The US technology sector has invested heavily in renewables over the past decade, with the goal of meeting its own energy demand sustainably. Amazon, Google, and Facebook together accounted for the procurement of an enormous 20GW of combined wind and solar from 2010-2020, according to the IEA.
Apple sources clean electricity from its own solar farms. Amazon has funded wind power and Facebook has sited server farms along the Columbia River, the location of a lot of hydro and wind energy capacity. But the Amazon sustainability bond marks a new development for the sector —green bonds are usually issued by governments or development banks.
At the same time as the bond issuance, the company released a detailed and goal-oriented Sustainable Bond Framework that cited both the ongoing efforts for its own energy use and the broader goals it has for society, including the firm’s purchase of 100,000 electric vehicles (EVs) for its delivery fleet.
A worker-led revolt in late 2019 produced bad publicity for Amazon when 1,500 employees walked out and accused the company of doing too little on climate, which led to forced redundancies.
As a result Amazon began its move to electrify its delivery fleet, lodging orders and taking a stake in EV manufacturer Rivian.
Should the company make good on its plan to issue further green bonds, it may turn out the tech giant is indeed driving down the cost of climate change mitigation.
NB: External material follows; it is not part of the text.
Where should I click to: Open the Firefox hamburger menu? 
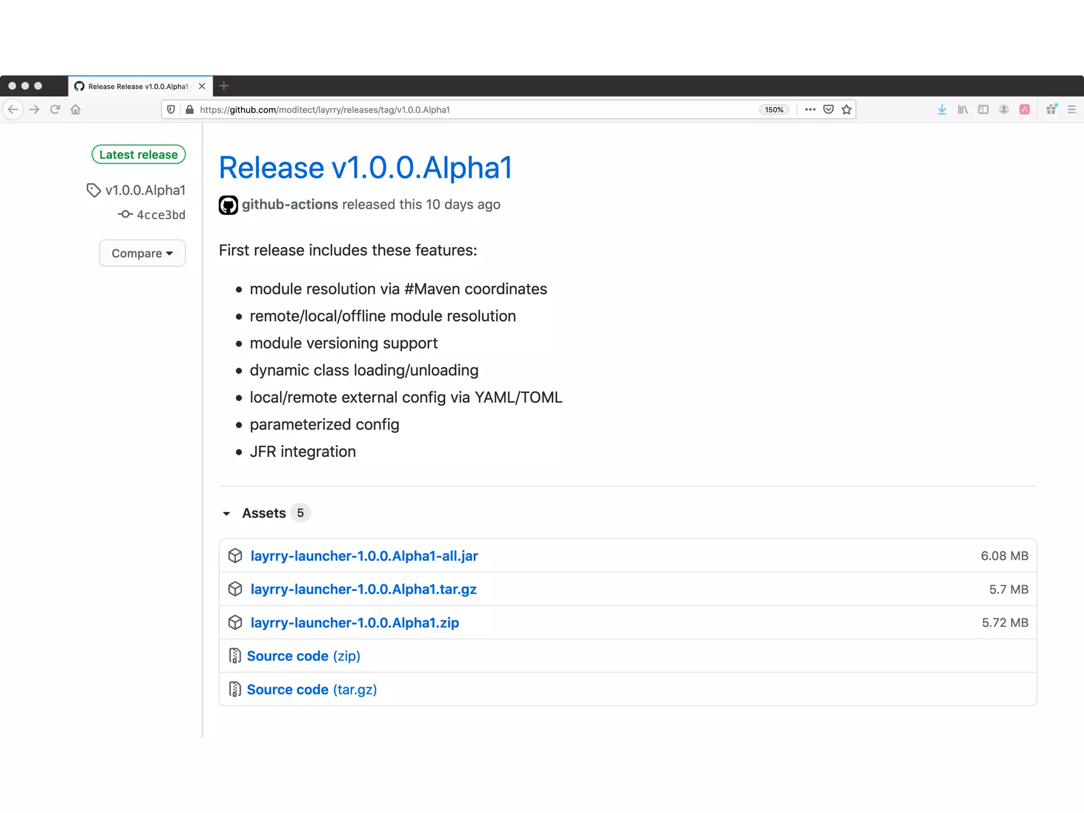pyautogui.click(x=1072, y=110)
The firm’s power in the market on EV makers, real-estate developers and job-training providers could create a critical mass of purchases that means those sectors receive a major boost to sales.
Some critics say Amazon's rapid push into sustainable green energy and other socially minded commitments is a way to head off a regulatory breakup. The firm has long come under fire for the way it controls prices paid to its largest suppliers and dominates the market in which it operates.
But famed investor Bill Miller recently observed that, even if Amazon was broken up, its Cloud services division alone was so valuable that the company would be worth more to investors in separate parts.